8 maja, 2024

MSPStandard

Znajdź wszystkie najnowsze artykuły i oglądaj programy telewizyjne, reportaże i podcasty związane z Polską

Genomy niesporczaków ujawniają sekrety ekstremalnego przetrwania

Genomy niesporczaków ujawniają sekrety ekstremalnego przetrwania

Niedawne badania niesporczaków ujawniają złożoną podstawę genetyczną ich wyjątkowej elastyczności, podważając wcześniejsze założenia dotyczące ich adaptacji do środowiska i wskazując na niezależne zdarzenia ewolucyjne w zakresie ich zdolności do anhydropatyzacji.

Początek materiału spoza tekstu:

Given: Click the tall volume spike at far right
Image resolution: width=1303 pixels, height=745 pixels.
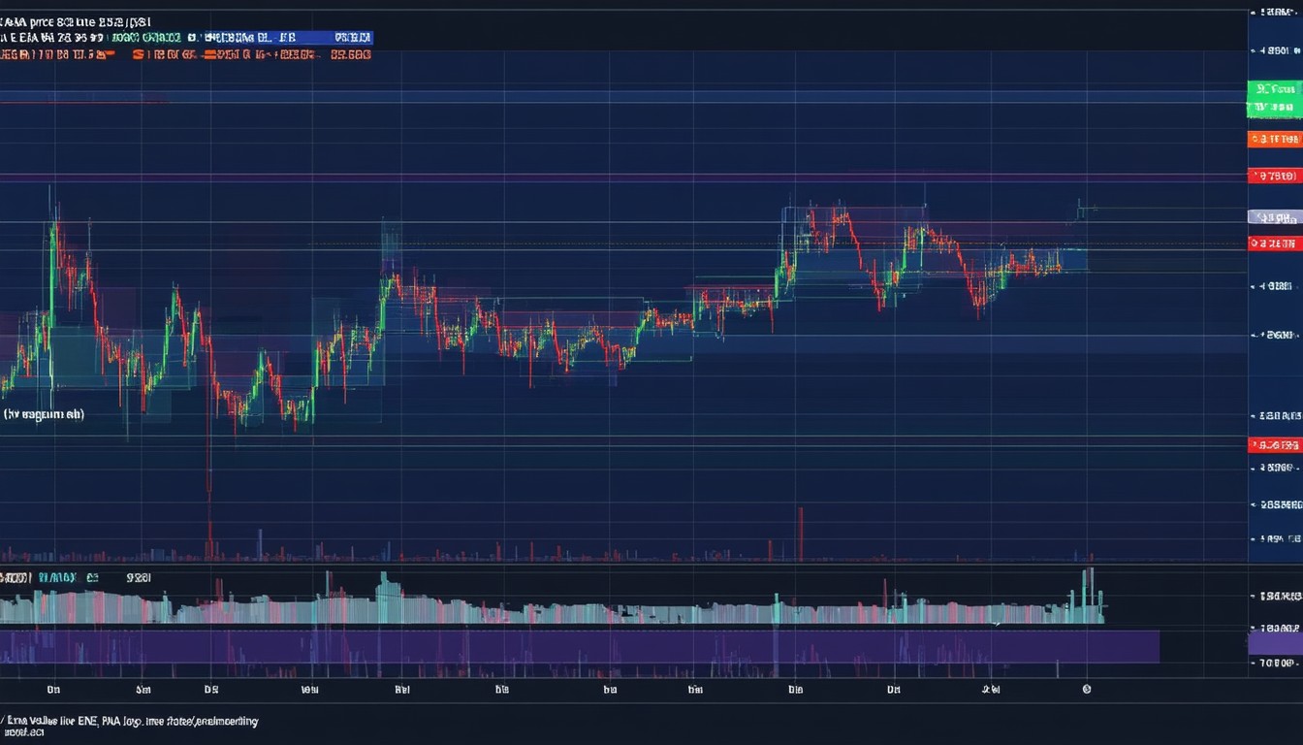Looking at the screenshot, I should click(x=1091, y=592).
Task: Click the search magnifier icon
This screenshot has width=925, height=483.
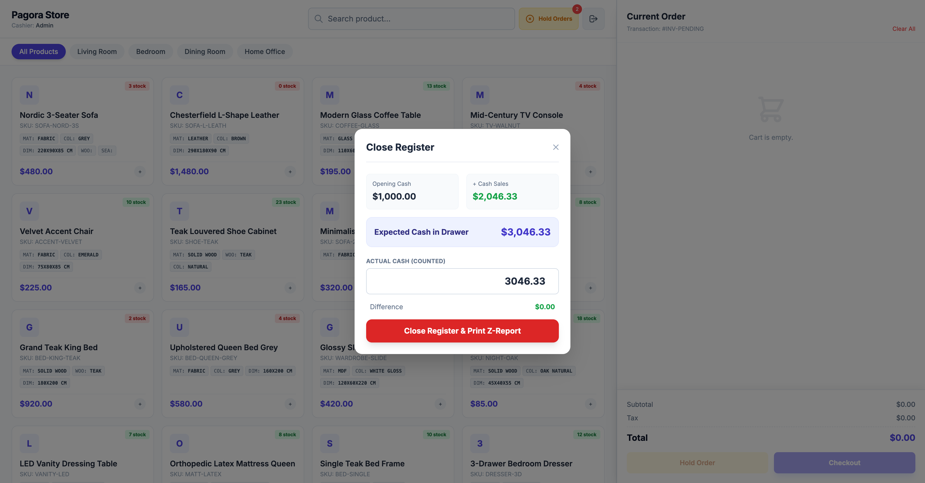Action: (x=319, y=19)
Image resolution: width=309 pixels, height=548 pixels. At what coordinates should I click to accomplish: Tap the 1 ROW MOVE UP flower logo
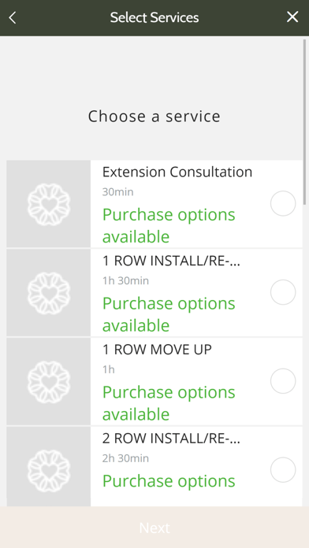[49, 382]
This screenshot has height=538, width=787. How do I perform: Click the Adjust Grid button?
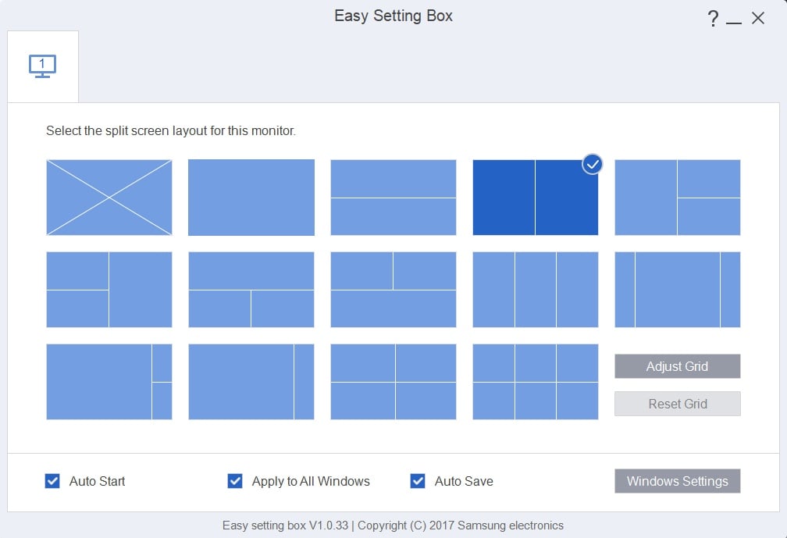(677, 366)
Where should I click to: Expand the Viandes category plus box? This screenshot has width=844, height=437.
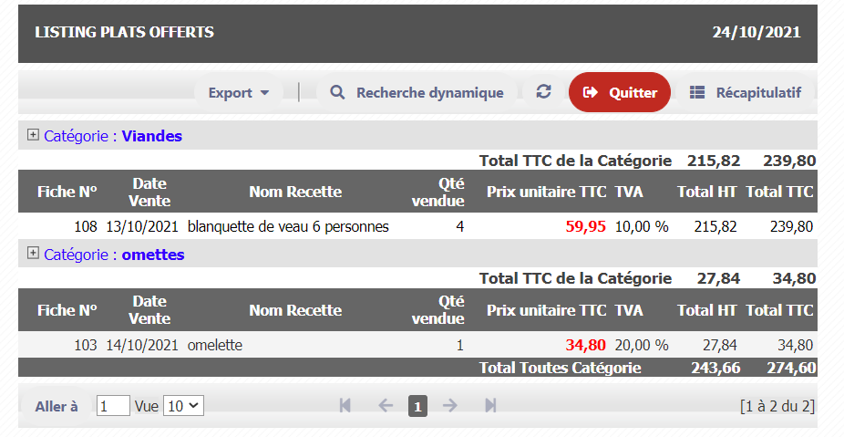(34, 135)
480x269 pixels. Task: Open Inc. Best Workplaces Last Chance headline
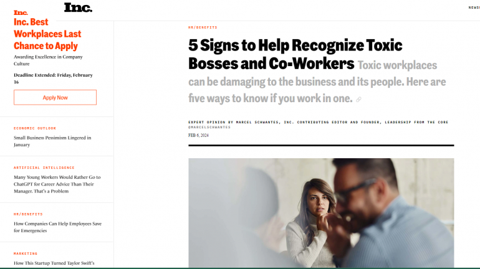[x=47, y=34]
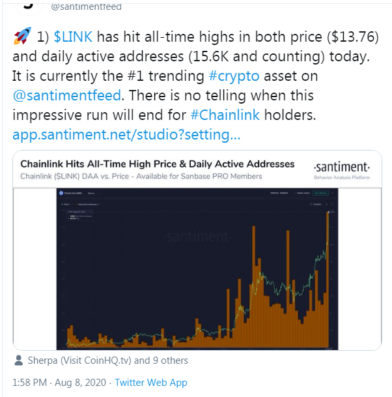
Task: Click the Compare option in the chart
Action: point(317,204)
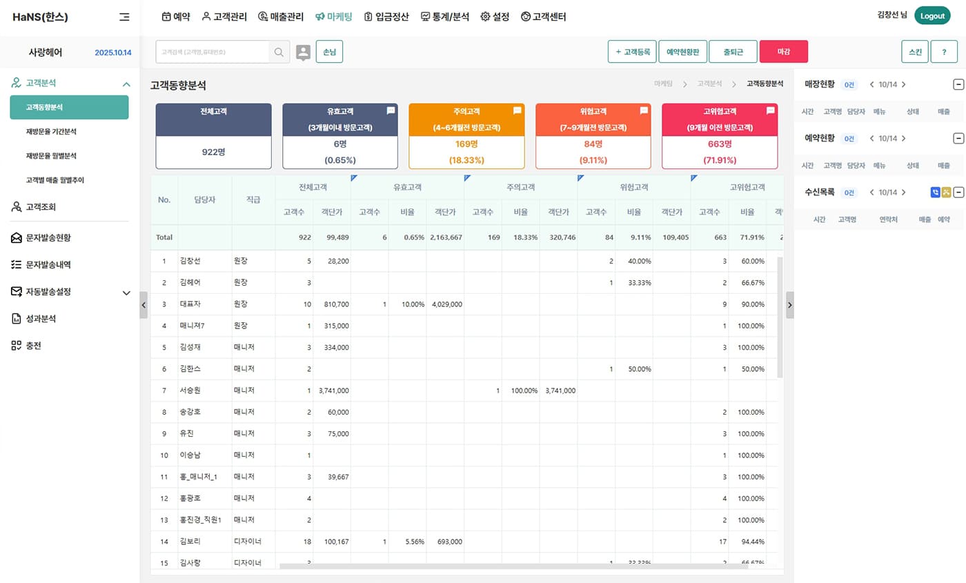This screenshot has height=583, width=966.
Task: Click the blue phone icon in 수신목록
Action: click(x=935, y=192)
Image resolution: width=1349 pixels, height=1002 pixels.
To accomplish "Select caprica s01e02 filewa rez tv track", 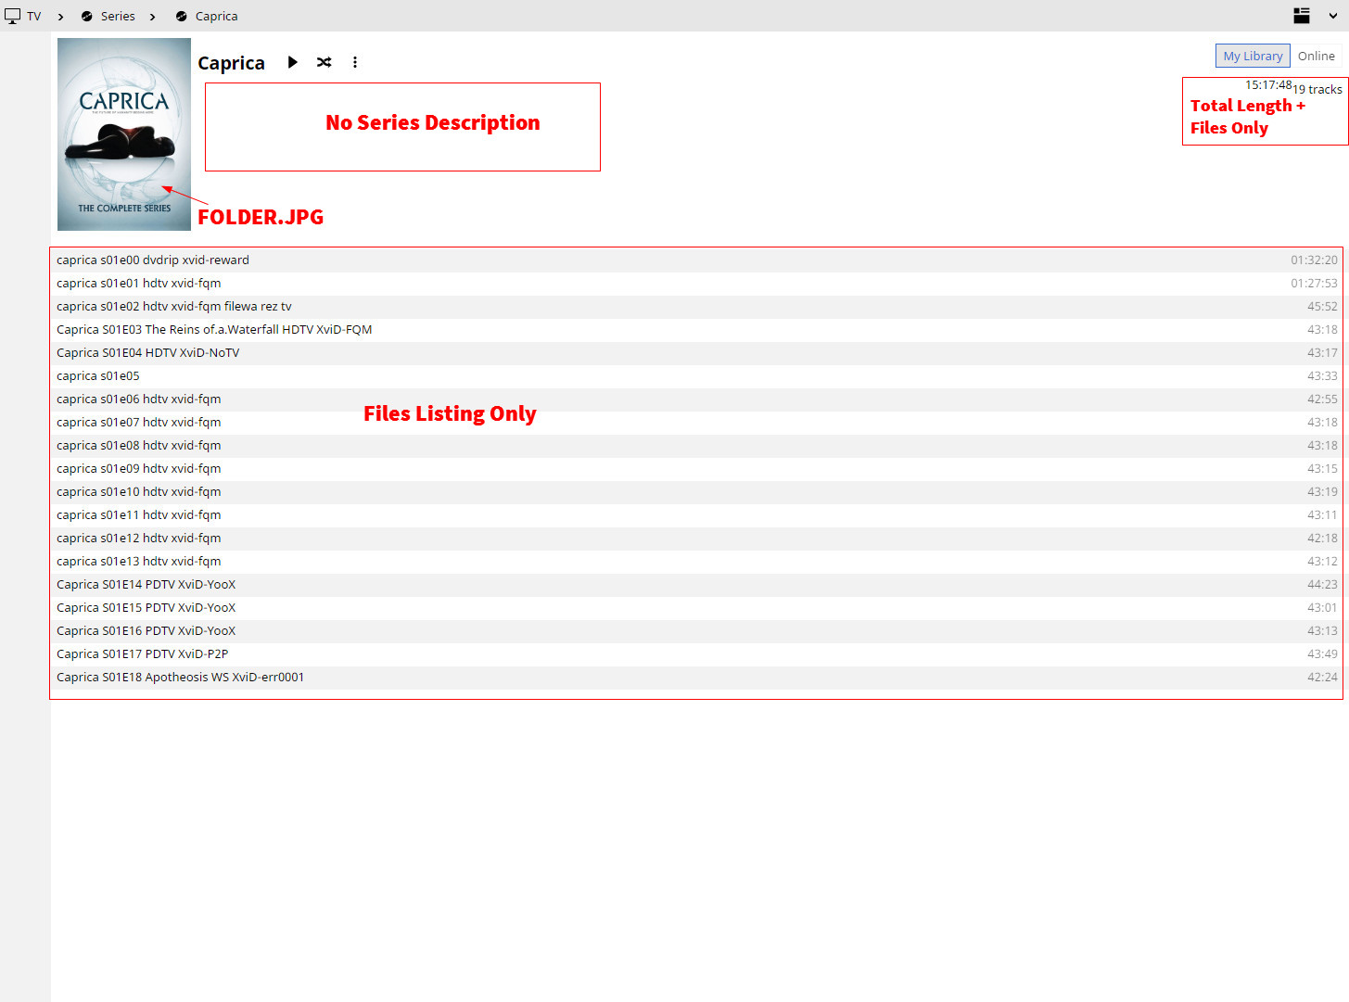I will click(173, 307).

Niesporczaki mogą być ostatecznymi ocalałymi z natury. Chociaż łatwo przeoczyć te małe, prawie przezroczyste zwierzęta, reprezentują one zróżnicowaną grupę, która z powodzeniem skolonizowała środowiska słodkowodne, morskie i lądowe na każdym kontynencie, w tym na Antarktydzie.

Te niezwykłe stworzenia, zwane „niedźwiedziami wodnymi”, mogą należeć do najbardziej odpornych organizmów na planecie dzięki swojej niezrównanej zdolności do przetrwania w ekstremalnych warunkach, w różnych… Klasyfikować Jest odporny na suszę, wysokie dawki promieniowania, środowiska o niskiej zawartości tlenu oraz wysokie i niskie temperatury i ciśnienia.

Chociaż zaproponowano, że wiele genów przyczynia się do tej ekstremalnej tolerancji, kompleksowe zrozumienie pochodzenia i historii tych wyjątkowych adaptacji pozostaje nieuchwytne. W nowym badaniu opublikowanym w Biologia i ewolucja genomunaukowcy z Instytutu Zaawansowanych Nauk Biologicznych Uniwersytetu Keio Uniwersytet w Oslo Muzeum Historii Naturalnej i Uniwersytet w Bristolu Ujawnia zaskakująco złożoną sieć duplikacji i strat genów związanych z ekstremalną wytrzymałością niesporczaków, podkreślając złożony krajobraz genetyczny, który napędza ekologię współczesnych niesporczaków.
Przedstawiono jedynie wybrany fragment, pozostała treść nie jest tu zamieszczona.